WHAT IS NEEDED:
Look below for the line containing "Technicien Autres (86, 1585)"; from there through the line containing "Accessibilità (42, 2353)", both lines included, please set down each line exactly and nothing else.

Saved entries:
********
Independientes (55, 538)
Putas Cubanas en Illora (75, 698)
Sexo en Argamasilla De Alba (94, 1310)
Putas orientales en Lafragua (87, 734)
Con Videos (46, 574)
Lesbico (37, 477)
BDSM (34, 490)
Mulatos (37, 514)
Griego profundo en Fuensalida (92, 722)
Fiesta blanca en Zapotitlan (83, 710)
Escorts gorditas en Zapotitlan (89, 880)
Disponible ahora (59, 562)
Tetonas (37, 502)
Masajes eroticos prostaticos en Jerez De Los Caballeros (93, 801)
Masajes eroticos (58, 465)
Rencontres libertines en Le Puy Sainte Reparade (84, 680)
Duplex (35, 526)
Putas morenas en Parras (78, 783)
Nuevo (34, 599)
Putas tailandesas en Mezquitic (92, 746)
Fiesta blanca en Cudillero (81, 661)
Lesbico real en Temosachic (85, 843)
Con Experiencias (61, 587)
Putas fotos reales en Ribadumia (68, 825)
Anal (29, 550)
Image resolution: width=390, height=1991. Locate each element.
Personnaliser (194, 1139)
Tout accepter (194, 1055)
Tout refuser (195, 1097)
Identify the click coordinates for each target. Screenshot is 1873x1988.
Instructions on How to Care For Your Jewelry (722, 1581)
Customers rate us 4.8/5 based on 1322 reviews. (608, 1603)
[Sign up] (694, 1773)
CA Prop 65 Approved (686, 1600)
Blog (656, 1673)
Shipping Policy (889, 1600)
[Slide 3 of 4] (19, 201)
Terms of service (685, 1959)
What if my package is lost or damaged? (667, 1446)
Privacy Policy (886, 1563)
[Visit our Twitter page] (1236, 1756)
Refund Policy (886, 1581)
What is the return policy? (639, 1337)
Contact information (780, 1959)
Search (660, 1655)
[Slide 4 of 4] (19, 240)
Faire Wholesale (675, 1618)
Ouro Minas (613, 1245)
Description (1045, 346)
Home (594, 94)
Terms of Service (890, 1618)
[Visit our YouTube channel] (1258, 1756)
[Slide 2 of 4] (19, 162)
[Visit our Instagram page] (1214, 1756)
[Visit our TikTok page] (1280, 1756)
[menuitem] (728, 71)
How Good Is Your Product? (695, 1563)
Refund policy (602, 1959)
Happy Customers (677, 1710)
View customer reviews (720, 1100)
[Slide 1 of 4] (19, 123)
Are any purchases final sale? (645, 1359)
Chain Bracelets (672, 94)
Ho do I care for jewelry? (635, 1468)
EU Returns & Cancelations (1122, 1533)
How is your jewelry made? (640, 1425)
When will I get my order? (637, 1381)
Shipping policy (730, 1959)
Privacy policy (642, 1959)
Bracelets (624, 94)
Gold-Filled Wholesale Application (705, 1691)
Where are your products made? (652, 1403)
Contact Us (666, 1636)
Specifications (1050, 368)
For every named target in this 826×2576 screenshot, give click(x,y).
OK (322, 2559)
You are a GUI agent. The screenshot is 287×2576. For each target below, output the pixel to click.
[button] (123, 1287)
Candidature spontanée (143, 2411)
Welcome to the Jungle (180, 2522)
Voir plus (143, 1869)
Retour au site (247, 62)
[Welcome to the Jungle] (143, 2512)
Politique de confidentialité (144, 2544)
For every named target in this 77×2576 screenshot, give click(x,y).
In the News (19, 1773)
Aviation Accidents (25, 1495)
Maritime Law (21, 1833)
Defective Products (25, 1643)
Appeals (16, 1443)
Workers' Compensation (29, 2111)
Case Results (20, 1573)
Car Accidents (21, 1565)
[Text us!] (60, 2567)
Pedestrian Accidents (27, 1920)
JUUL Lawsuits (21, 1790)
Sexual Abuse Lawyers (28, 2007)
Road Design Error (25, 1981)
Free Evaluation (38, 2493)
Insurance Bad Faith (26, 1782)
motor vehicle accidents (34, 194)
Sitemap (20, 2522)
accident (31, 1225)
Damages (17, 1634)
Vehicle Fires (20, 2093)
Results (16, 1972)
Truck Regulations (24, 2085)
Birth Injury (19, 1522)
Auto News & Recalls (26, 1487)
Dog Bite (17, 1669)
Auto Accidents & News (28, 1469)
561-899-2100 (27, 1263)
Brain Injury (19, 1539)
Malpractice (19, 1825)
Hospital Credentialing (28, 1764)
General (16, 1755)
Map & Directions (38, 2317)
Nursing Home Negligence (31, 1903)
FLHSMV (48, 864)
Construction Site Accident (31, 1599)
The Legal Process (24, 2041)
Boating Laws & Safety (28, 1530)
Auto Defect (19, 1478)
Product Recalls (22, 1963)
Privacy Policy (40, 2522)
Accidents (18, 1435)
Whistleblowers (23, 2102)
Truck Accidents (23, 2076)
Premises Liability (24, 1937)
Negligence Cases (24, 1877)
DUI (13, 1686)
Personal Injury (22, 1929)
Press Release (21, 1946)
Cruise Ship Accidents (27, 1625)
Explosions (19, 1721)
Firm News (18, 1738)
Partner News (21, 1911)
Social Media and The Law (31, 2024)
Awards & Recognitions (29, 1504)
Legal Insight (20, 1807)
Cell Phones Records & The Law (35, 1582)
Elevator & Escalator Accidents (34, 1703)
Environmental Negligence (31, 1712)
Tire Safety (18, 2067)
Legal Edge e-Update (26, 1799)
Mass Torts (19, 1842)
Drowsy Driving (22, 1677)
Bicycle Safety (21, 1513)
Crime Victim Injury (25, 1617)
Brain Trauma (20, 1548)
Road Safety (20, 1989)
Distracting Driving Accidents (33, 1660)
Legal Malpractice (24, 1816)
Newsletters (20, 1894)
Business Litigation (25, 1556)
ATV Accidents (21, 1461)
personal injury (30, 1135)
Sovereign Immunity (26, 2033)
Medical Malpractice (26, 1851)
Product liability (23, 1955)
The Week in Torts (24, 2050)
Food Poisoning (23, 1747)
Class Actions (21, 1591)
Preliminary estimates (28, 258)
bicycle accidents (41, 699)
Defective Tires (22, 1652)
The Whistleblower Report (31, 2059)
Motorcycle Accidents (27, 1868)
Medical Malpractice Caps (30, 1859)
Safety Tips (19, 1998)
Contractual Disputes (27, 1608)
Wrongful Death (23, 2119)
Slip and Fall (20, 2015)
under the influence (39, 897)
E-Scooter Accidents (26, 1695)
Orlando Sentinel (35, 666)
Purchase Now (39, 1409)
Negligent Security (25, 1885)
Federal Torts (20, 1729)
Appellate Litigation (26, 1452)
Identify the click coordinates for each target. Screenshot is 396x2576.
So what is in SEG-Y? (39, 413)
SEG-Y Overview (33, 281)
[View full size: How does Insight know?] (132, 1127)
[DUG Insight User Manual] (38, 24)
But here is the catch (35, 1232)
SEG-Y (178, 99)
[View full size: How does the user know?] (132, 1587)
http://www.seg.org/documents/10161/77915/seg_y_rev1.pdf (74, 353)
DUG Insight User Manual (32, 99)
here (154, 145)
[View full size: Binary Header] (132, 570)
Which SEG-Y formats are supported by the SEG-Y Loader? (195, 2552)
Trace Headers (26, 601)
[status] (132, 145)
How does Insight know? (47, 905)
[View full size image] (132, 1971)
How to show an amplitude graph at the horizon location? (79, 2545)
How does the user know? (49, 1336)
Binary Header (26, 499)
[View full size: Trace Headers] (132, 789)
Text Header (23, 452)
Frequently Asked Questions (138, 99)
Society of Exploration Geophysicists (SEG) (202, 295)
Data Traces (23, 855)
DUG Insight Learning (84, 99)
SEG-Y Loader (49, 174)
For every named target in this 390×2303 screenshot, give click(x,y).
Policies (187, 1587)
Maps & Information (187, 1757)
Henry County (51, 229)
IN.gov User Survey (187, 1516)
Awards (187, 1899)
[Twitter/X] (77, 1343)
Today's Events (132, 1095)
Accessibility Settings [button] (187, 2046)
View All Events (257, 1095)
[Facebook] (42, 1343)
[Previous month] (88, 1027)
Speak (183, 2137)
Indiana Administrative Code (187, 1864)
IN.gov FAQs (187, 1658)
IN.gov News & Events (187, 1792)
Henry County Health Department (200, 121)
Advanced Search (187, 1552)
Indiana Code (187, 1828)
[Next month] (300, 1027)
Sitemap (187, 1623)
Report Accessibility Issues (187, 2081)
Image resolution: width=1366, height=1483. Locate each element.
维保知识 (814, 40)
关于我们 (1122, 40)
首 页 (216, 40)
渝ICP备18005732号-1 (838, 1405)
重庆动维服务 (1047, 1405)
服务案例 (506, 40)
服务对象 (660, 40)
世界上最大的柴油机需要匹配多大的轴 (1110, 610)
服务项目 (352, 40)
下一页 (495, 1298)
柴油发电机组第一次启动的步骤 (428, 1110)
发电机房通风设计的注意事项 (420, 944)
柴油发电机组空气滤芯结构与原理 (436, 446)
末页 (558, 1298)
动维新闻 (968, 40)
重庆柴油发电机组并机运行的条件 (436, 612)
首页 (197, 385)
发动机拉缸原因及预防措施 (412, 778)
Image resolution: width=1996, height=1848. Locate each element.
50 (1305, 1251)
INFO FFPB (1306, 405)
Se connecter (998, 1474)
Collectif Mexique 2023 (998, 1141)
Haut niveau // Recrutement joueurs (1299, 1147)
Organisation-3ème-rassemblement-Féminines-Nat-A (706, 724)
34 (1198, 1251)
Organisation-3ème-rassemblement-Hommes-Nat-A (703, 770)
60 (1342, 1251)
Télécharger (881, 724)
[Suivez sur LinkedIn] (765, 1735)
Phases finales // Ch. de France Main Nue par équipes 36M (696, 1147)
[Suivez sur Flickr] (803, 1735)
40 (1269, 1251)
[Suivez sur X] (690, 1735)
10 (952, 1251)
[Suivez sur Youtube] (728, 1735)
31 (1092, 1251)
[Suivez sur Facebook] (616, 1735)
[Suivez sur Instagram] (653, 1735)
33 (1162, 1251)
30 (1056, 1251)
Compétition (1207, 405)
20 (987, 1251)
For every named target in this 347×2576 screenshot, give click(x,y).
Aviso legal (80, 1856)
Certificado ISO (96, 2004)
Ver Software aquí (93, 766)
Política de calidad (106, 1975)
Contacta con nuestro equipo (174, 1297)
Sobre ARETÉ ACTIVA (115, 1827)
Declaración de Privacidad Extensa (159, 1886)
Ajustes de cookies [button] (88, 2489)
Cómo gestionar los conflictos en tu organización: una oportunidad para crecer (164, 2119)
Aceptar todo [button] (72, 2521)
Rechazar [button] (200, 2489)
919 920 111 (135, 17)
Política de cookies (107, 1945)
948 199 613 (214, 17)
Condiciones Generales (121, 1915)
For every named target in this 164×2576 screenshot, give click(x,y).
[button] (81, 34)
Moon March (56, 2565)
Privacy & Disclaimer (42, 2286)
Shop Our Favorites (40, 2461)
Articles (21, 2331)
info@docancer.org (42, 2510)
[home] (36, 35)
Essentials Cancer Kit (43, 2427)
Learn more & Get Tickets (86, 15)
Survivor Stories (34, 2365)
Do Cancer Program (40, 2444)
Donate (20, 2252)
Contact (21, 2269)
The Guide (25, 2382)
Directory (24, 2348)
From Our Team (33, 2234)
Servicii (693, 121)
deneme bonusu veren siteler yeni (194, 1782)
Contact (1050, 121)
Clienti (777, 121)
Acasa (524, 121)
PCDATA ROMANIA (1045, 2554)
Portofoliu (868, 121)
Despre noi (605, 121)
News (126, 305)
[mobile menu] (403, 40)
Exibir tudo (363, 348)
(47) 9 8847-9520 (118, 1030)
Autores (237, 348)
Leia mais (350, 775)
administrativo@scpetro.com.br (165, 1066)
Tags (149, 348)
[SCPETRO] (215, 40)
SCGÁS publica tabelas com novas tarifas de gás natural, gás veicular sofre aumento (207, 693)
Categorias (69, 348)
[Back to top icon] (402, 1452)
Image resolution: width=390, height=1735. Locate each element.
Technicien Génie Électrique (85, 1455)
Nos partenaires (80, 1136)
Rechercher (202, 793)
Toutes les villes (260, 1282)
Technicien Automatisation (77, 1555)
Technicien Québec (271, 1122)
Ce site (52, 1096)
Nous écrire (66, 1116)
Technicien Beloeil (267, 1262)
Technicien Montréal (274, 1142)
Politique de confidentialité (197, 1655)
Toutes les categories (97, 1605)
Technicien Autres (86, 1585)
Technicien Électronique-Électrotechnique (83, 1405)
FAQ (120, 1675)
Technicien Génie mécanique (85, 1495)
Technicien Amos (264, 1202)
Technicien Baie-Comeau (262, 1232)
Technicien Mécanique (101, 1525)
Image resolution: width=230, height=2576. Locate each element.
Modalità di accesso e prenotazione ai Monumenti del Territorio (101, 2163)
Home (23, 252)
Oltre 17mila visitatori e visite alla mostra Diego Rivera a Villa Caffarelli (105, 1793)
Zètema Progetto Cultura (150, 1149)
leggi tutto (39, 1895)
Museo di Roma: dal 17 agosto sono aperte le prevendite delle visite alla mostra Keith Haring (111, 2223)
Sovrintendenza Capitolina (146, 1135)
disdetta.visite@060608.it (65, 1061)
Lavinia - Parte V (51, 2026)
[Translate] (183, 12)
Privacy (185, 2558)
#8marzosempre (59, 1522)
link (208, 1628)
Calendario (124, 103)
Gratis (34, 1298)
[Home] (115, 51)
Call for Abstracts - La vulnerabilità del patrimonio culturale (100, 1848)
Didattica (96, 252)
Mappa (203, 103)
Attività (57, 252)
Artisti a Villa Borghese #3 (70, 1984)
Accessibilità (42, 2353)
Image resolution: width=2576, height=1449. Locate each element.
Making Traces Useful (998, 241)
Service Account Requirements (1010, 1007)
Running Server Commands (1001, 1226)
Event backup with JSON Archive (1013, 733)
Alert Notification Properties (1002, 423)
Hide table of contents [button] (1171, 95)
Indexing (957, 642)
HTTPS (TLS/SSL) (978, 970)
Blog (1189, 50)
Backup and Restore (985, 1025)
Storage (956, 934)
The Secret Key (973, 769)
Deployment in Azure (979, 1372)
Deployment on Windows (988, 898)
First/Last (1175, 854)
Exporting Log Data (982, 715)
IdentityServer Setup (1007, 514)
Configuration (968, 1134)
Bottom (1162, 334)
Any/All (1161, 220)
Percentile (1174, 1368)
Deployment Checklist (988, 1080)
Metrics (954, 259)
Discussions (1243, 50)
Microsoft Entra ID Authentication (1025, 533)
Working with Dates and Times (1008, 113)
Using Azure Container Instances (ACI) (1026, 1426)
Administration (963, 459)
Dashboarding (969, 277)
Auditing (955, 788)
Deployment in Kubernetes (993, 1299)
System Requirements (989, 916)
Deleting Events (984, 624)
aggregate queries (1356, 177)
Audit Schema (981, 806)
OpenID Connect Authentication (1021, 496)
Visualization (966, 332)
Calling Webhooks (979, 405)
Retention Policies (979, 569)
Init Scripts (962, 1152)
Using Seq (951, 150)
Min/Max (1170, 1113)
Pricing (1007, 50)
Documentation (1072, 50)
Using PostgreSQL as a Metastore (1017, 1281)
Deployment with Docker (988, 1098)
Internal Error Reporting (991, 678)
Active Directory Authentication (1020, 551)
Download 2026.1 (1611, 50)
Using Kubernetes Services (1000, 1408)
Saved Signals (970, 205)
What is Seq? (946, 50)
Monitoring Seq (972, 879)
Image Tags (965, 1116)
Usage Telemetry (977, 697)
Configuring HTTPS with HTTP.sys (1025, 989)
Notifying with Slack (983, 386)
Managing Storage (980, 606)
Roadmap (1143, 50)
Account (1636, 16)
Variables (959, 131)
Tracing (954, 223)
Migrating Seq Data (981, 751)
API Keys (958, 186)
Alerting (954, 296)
********
TASK ANSWER:
Technicien Autres (86, 1585)
Technicien Électronique-Électrotechnique (83, 1405)
FAQ (120, 1675)
Technicien Génie mécanique (85, 1495)
Technicien Amos (264, 1202)
Technicien Baie-Comeau (262, 1232)
Technicien Mécanique (101, 1525)
Image resolution: width=230, height=2576. Locate each element.
Modalità di accesso e prenotazione ai Monumenti del Territorio (101, 2163)
Home (23, 252)
Oltre 17mila visitatori e visite alla mostra Diego Rivera a Villa Caffarelli (105, 1793)
Zètema Progetto Cultura (150, 1149)
leggi tutto (39, 1895)
Museo di Roma: dal 17 agosto sono aperte le prevendite delle visite alla mostra Keith Haring (111, 2223)
Sovrintendenza Capitolina (146, 1135)
disdetta.visite@060608.it (65, 1061)
Lavinia - Parte V (51, 2026)
[Translate] (183, 12)
Privacy (185, 2558)
#8marzosempre (59, 1522)
link (208, 1628)
Calendario (124, 103)
Gratis (34, 1298)
[Home] (115, 51)
Call for Abstracts - La vulnerabilità del patrimonio culturale (100, 1848)
Didattica (96, 252)
Mappa (203, 103)
Attività (57, 252)
Artisti a Villa Borghese #3 (70, 1984)
Accessibilità (42, 2353)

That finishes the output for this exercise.